For my perspective the biggest shift isn't technology or TV always being in color or even that the bigots went from smiling politeness to objects of derision to unapologetic hypocrites. Rather, it was the absence of the constant threat of nuclear Armageddon.
When I was in kindergarten we had air raid drills -- what to do if the bombs started falling. Up until the very first Gulf War we lived with a constant awareness that any day could literally end us all, and most of us became extremely cynical because of it. Irony and punk ruled, and it wasn't until the USSR fell apart that we all collectively realized that life would actually go on without a nuclear apocalypse.
The 90s were essentially one massive party. The cold war has been won, our long wartime compromises were unnecessary, and this fancy new Internet would bring us a future where we were all rich and happy and at peace.
2001 is just outside of your scope, but the terrorist attacks that year were the end of the 90s just like the fall of the Soviet Union was the end of the multi-decade horror that I was born into.

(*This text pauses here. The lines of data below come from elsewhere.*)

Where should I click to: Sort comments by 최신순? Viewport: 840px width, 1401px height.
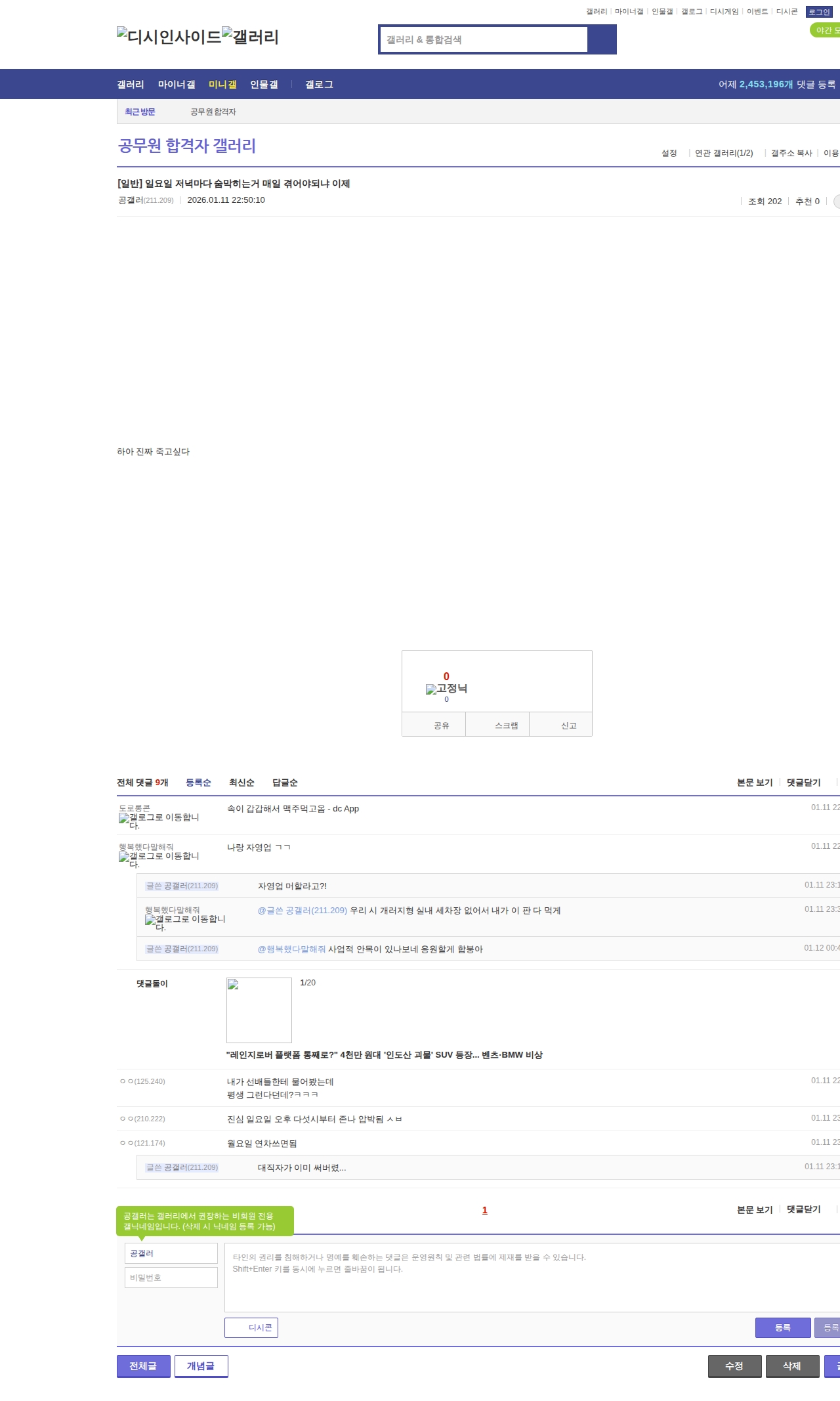[x=242, y=783]
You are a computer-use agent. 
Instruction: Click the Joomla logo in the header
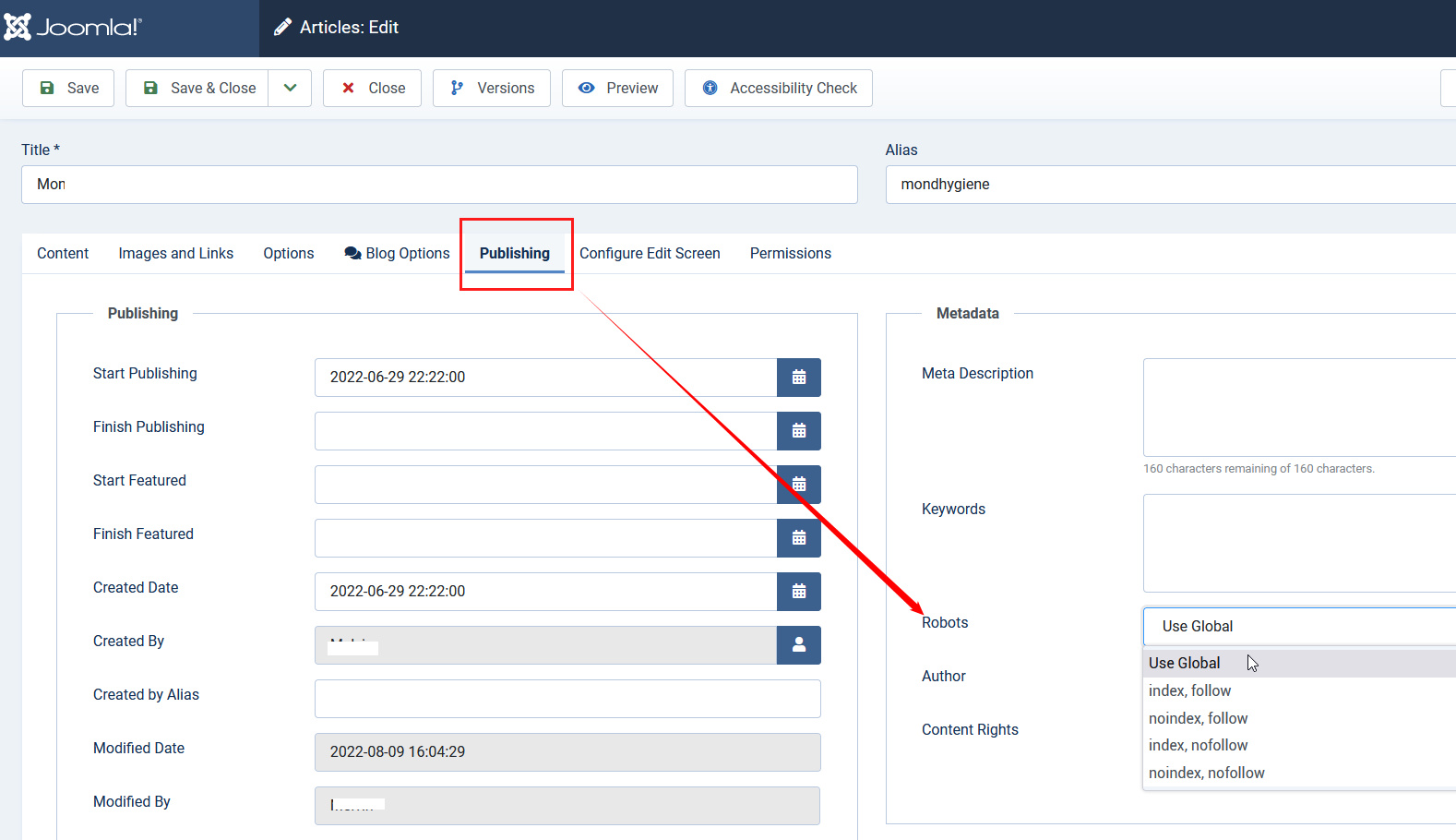pyautogui.click(x=72, y=28)
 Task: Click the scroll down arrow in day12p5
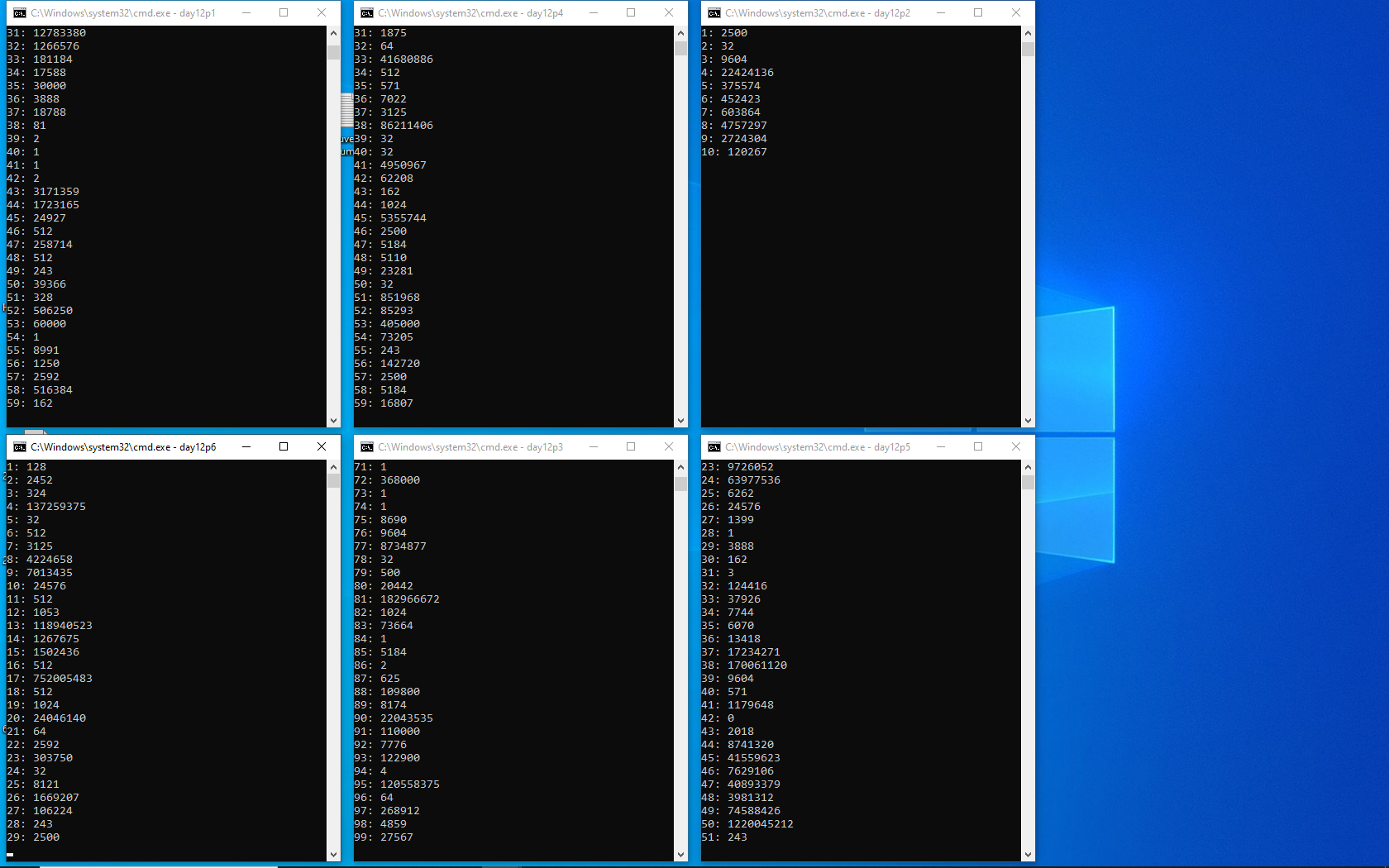click(1028, 855)
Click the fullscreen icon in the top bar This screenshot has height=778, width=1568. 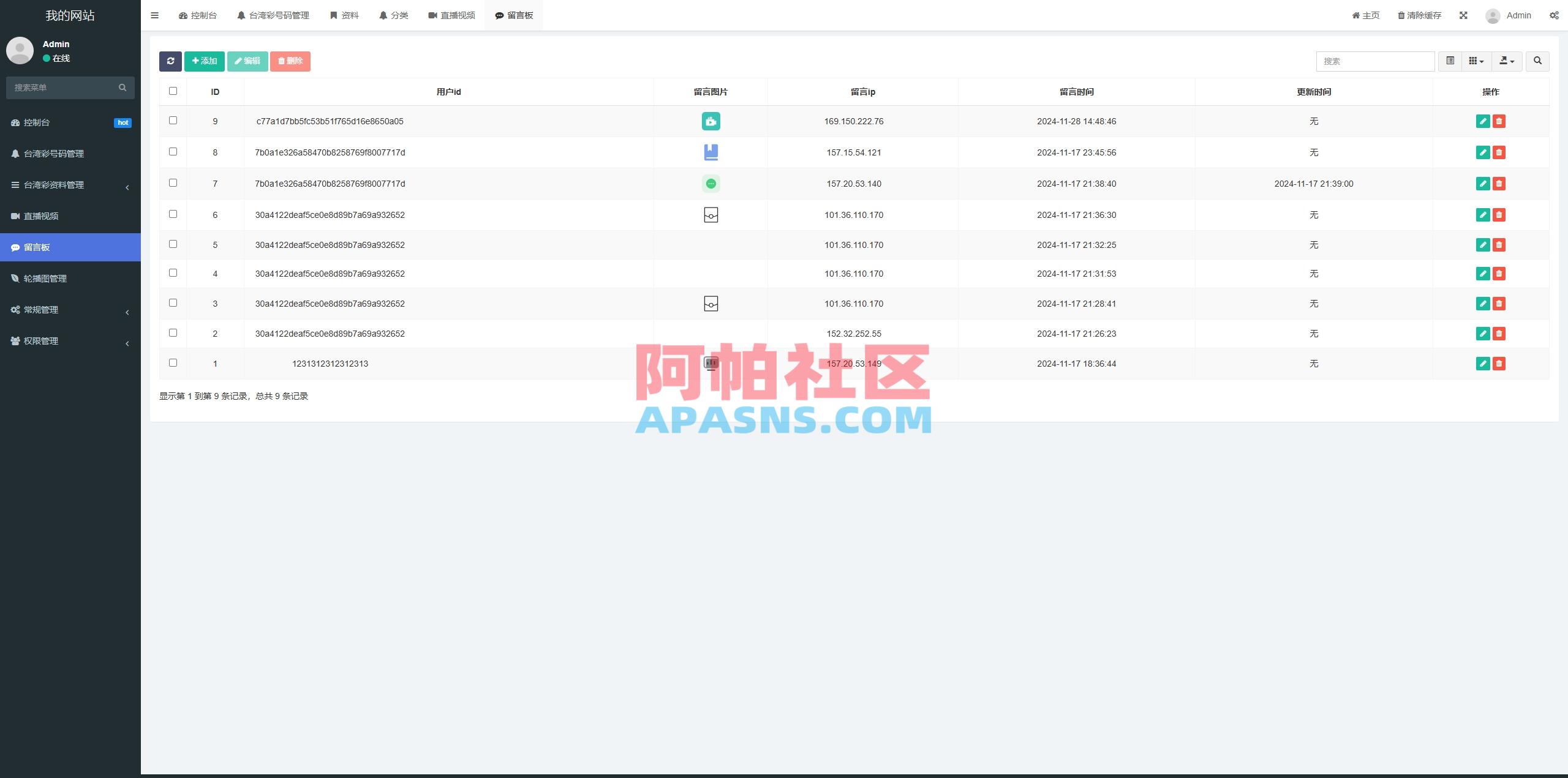click(1464, 15)
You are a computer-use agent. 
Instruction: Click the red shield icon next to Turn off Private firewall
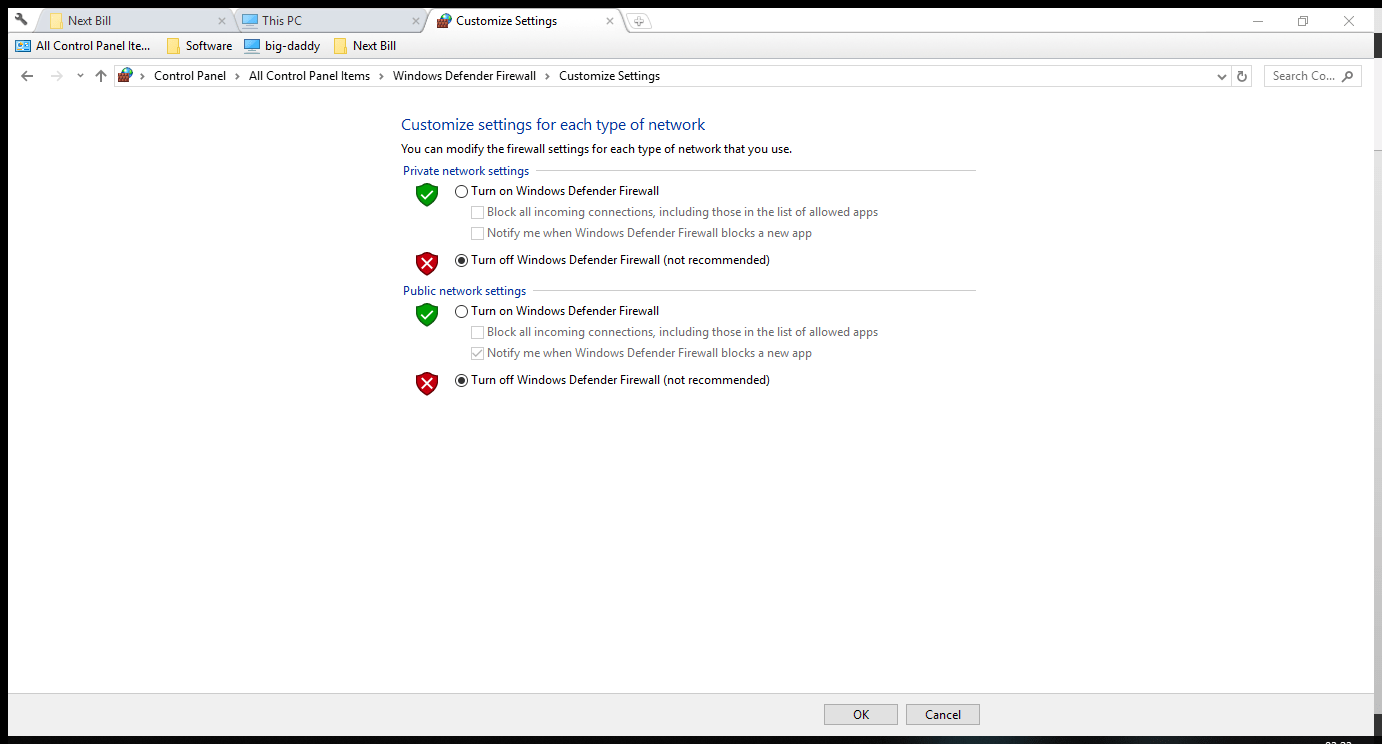tap(426, 263)
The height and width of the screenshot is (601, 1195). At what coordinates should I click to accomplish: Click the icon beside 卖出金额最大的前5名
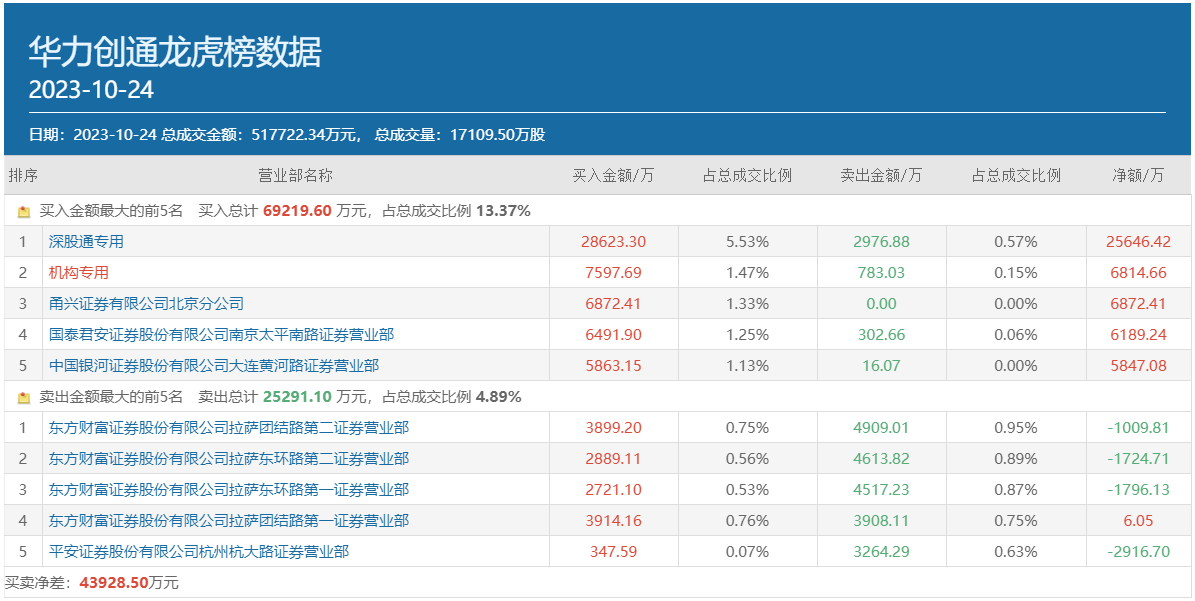pyautogui.click(x=24, y=398)
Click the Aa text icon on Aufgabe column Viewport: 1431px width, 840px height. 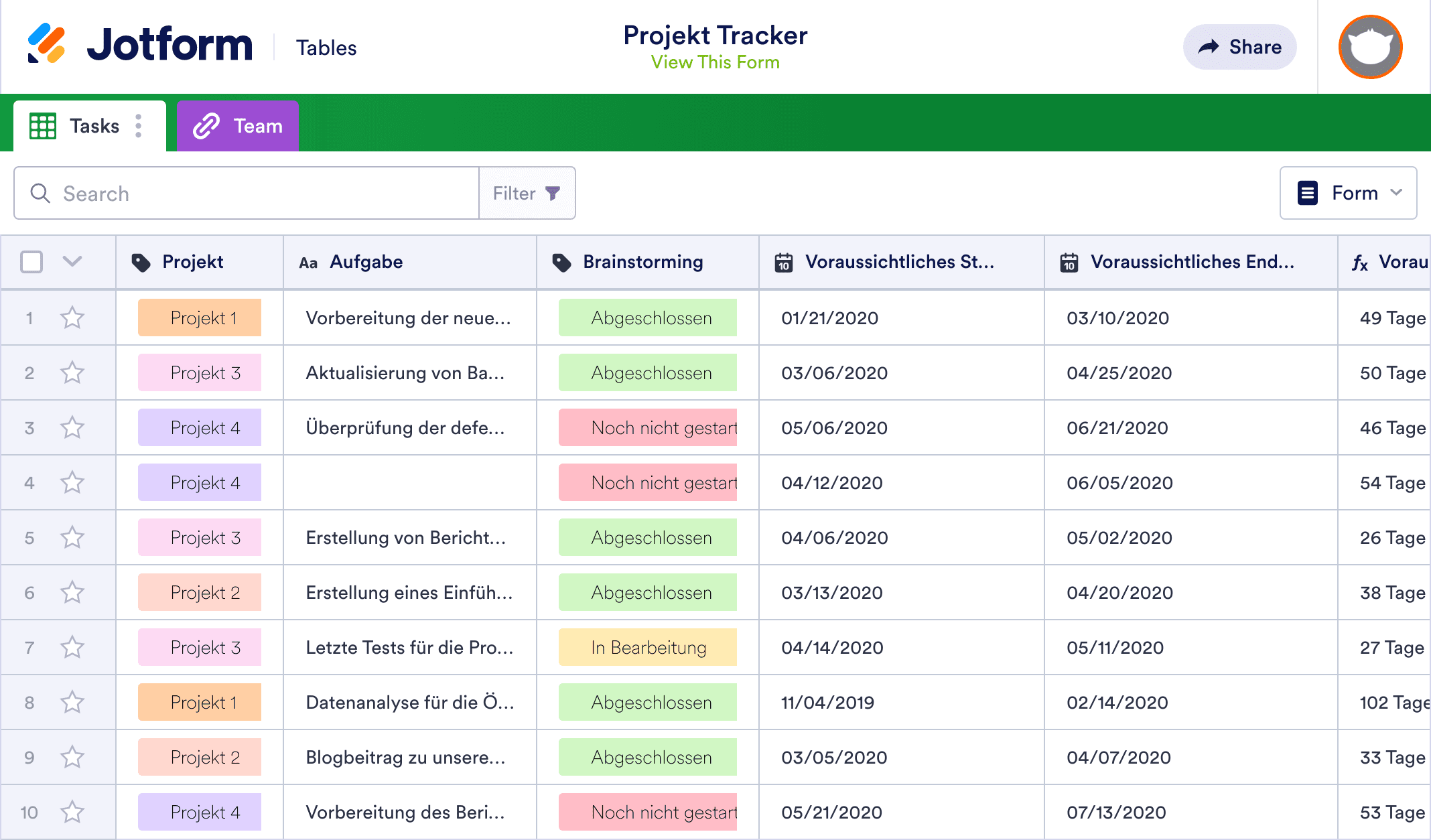tap(310, 262)
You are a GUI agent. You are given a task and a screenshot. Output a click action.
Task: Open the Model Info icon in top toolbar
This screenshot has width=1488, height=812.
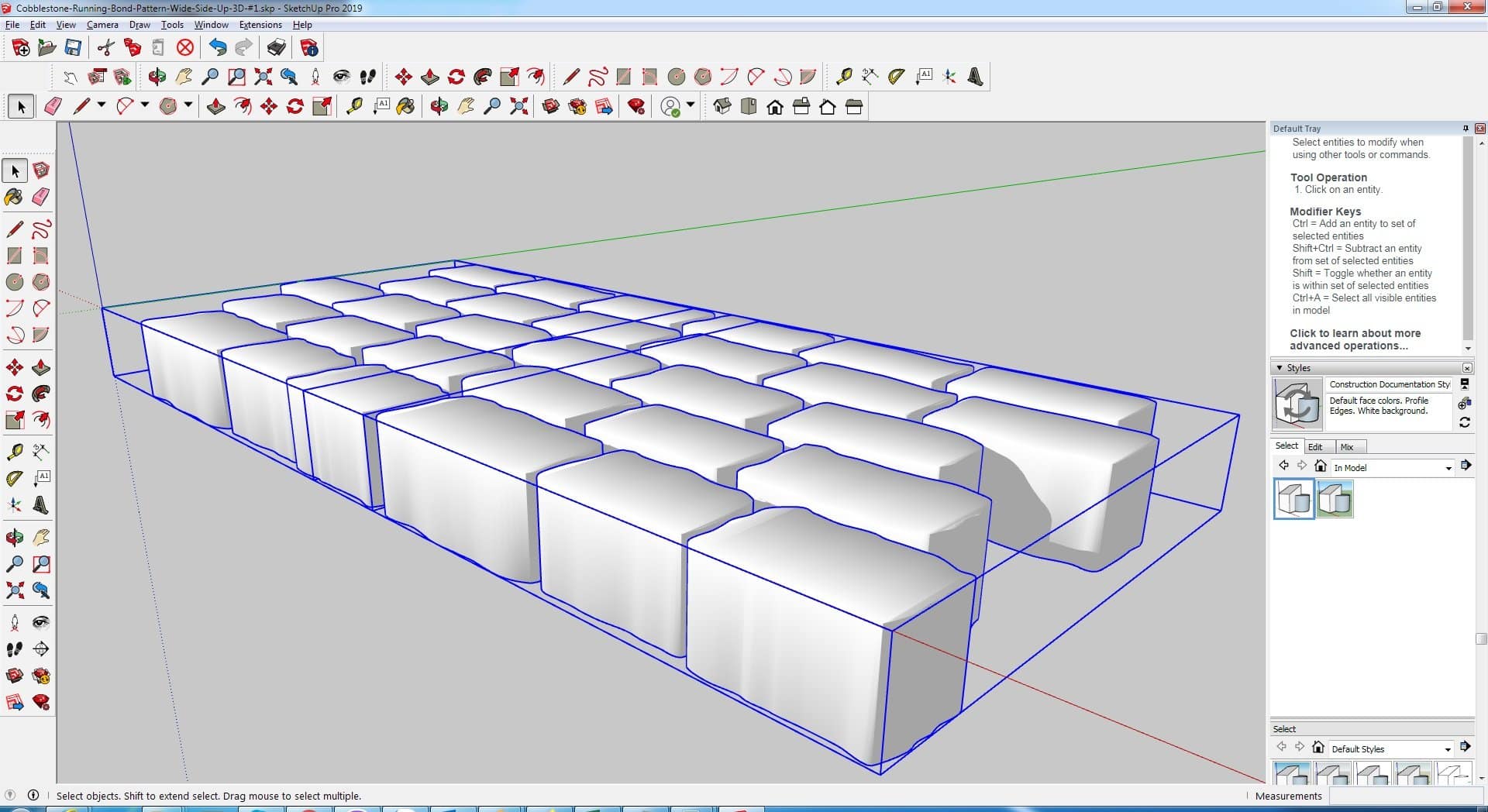pyautogui.click(x=309, y=48)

There are a bunch of other weird little things we could go into, like banking by phone or going to an ATM first and then shopping with the cash, or how cigarettes were everywhere and we thought everyone was cis and straight or "weird", but that constant slow-burning fear is the thing I remember most.
It was so bad, and we were so convinced that doomsday was coming, that on the day of the 9/11 attacks I remember thinking "what took them so long."